-- Textauszug --
______

20.10.2014
“Mut zur Lücke!” - Freya again on Tour (Etappe #4) (Geschichte)
(669.
Fahrtentag?): Freya Hoffmeister ist
wieder unterwegs. Nunmehr das vierte Jahr! Sie will jetzt endlich die Umfahrung
von Südamerika im Kajak zum Abschluss zu bringen.
Eigentlich
wollte Freya am Ende der 3. Etappe in Fortaleza (Brasilien) anlanden. Aber bis
dahin hätte sie einen ca. 600 km langen Brandungsgürtel überwinden müssen. Sie
startete wohl noch am 25.4.12 einen Versuch durch die Brandung. 2-3 m hohe
Brecher und Gegenwind & -strom ließen sie jedoch kaum vorankommen.
Teilweise paddelte sie nur im Zeitlupentempo, d.h. mit 1-2 km/h statt mit dem
sonst üblichen Gepäckfahrtentempo von
4-5 km/h. Nur 15 km kam sie an diesem Tag voran. Das gab ihr den Rest
und raubte ihr ganz plötzlich sämtliche Motivation, im Endstadium ihrer 3.

______

-- Zu lösende Aufgaben --
- 1) Wo wollte Freya laut dem Textauszug am Ende der 3. Etappe eigentlich anlanden?
- 2) Gib den Textauszug von „Fahrtentag?): Freya Hoffmeister“ bis „jedoch kaum vorankommen.“ wortgetreu aus.
- 3) Nenne alle Angaben im Textauszug, die in der Einheit km oder km/h gemacht werden.
Stütze dich dabei allein auf den Textauszug.

-- Bereitgestellte Daten --
______

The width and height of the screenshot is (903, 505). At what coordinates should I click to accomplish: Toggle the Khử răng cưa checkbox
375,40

______

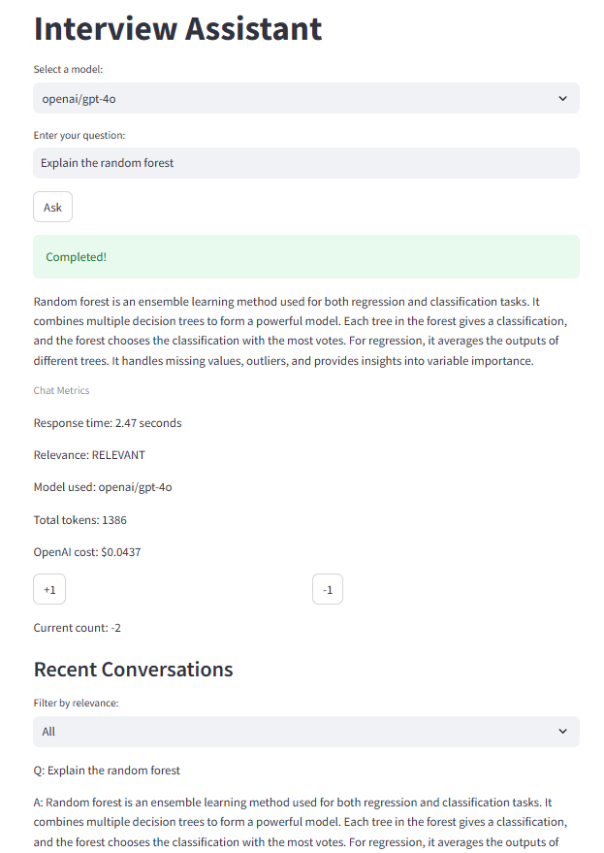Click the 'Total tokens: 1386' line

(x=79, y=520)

______

-- Gegebene Antworten --
- 1) In Fortaleza (Brasilien).

- 2)
Fahrtentag?): Freya Hoffmeister ist
wieder unterwegs. Nunmehr das vierte Jahr! Sie will jetzt endlich die Umfahrung
von Südamerika im Kajak zum Abschluss zu bringen.
Eigentlich
wollte Freya am Ende der 3. Etappe in Fortaleza (Brasilien) anlanden. Aber bis
dahin hätte sie einen ca. 600 km langen Brandungsgürtel überwinden müssen. Sie
startete wohl noch am 25.4.12 einen Versuch durch die Brandung. 2-3 m hohe
Brecher und Gegenwind & -strom ließen sie jedoch kaum vorankommen.

- 3)
ca. 600 km
1-2 km/h
4-5 km/h
15 km